When I was a graduate student in the Herskowitz lab at the University of Oregon, half of the lab worked on aspects of lambda gene regulation, and the rest of us worked on yeast. My experience with lambda made two lasting impressions. First, the science was intensely interesting and had a legacy of literature produced by some of the finest scientists of the day. Second, the level of arcane nomenclature that one had to master as the ante for doing even a simple experiment was so daunting that I chose the yeast option over lambda simply because there was little literature on yeast by today's standards. Hence there was at least the illusion that one could master the literature relevant to a research question. I worry that students entering a model organism lab today face a situation not so different from my experience with the lambdology of yesteryear.

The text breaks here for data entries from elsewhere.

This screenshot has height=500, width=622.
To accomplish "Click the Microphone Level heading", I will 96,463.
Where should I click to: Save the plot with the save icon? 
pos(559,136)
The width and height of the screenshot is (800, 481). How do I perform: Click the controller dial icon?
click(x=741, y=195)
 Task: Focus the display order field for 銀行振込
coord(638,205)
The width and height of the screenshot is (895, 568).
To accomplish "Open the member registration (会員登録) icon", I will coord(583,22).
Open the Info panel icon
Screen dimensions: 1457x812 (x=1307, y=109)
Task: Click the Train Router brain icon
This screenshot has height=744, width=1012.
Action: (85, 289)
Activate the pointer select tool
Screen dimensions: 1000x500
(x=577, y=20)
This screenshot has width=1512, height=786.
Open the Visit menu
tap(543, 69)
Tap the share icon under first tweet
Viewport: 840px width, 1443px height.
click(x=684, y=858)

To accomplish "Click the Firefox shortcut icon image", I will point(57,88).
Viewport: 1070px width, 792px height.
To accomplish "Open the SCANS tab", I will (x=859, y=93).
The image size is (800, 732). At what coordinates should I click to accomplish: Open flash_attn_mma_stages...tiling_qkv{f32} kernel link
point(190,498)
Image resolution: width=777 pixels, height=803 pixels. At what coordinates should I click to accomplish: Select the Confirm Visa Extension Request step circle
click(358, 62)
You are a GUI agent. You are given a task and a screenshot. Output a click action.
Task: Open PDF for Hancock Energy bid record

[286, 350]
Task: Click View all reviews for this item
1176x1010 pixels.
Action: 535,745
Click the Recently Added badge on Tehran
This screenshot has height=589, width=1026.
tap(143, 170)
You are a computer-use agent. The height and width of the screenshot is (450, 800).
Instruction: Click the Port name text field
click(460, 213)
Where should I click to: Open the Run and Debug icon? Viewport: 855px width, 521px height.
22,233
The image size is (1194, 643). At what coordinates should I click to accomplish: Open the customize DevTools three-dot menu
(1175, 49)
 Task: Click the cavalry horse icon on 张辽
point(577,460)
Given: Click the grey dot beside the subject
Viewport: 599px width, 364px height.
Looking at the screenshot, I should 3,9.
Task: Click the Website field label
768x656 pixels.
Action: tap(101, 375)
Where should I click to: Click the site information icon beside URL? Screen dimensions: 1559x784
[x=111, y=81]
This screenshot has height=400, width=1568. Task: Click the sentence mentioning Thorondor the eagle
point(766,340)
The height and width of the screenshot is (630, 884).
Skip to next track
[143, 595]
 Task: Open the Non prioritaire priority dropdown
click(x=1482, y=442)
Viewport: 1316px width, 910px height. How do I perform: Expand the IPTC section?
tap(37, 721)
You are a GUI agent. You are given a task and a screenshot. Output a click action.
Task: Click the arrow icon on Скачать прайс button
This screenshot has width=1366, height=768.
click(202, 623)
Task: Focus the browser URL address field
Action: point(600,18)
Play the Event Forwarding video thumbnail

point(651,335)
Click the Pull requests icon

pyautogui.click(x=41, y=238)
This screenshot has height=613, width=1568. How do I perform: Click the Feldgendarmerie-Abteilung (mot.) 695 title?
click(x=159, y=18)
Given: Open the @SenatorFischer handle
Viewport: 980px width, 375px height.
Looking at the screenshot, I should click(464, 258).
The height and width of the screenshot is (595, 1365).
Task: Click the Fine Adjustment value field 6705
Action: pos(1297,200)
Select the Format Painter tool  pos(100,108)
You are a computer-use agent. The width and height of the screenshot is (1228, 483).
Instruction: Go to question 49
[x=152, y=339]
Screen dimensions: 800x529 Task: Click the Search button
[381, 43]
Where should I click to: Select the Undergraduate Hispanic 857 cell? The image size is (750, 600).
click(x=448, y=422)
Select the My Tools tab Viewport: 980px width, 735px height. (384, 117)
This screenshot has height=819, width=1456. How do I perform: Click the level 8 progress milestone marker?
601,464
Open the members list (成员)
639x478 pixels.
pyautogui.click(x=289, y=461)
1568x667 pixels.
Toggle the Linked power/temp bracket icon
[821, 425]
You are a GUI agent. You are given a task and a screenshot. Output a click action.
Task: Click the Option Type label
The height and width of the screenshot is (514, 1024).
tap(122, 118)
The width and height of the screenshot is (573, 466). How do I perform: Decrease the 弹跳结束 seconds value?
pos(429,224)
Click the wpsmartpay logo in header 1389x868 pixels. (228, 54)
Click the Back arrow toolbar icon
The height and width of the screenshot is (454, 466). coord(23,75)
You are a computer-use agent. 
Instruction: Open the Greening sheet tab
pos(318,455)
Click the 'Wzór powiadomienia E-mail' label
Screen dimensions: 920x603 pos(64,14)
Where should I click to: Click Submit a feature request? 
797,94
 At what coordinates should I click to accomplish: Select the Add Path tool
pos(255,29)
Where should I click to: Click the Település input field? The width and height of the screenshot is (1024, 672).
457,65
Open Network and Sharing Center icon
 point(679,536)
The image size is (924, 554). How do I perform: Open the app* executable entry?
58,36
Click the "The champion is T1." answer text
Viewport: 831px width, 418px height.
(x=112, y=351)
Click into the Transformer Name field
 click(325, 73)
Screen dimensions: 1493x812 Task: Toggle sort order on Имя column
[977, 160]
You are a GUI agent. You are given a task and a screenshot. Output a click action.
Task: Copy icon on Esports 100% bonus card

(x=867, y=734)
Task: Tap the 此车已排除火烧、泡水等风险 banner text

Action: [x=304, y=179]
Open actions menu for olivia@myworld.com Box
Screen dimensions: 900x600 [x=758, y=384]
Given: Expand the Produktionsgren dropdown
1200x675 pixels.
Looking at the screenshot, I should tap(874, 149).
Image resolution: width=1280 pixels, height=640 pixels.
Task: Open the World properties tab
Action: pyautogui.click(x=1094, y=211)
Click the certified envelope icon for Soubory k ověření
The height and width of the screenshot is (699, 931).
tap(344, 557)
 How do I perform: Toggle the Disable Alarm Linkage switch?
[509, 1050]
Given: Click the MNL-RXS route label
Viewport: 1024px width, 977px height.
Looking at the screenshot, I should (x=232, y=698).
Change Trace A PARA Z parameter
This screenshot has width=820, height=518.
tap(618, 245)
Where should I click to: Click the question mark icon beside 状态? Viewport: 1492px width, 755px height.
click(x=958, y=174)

We have done a better job, I hope, in keeping the jargon to a minimum. Nevertheless, all of us who teach beginning graduate students recognize that the language and culture of our fields are as challenging to understand as the science itself. Under the leadership of Mark Johnston, Editor-in-Chief of Genetics, and Alan Hinnebush, prominent figures of the yeast field have published chapters in what is known as The Yeast Book, appearing regularly in the pages of Genetics. These chapters have proven to be a magnificent entrée to the field and a worthy successor to the Cold Spring Harbor monographs with which many of us grew up. I encourage all model organism communities to consider this model for helping the newest members of their fields as they approach a critical size.

Finally, although the modern scientific literature is richer than ever before, I know no one who feels truly on top of the literature in his or her field. Dedicated model organism databases address this problem, but in a limited way. The Saccharomyces Genome Database is an indispensable part of everyday activity in my lab. We would be crippled without it. The team that maintains this resource is second to none among those working on model organism databases. However, some of the content in such databases is one or more steps away from the primary data and reflects the informed interpretation of a smart and experienced curator. Yet there is never a substitute for knowing the primary data in one's field, and there is no hope of knowing all of the primary data. This is the existential dilemma of modern model organism research. My way to deal with the dilemma is to acknowledge it and struggle to embrace as much of the primary data as I can. Immersion in the lively and interactive teams that characterize the majority of model organism research labs is one way to approach the struggle, and surely the most fun.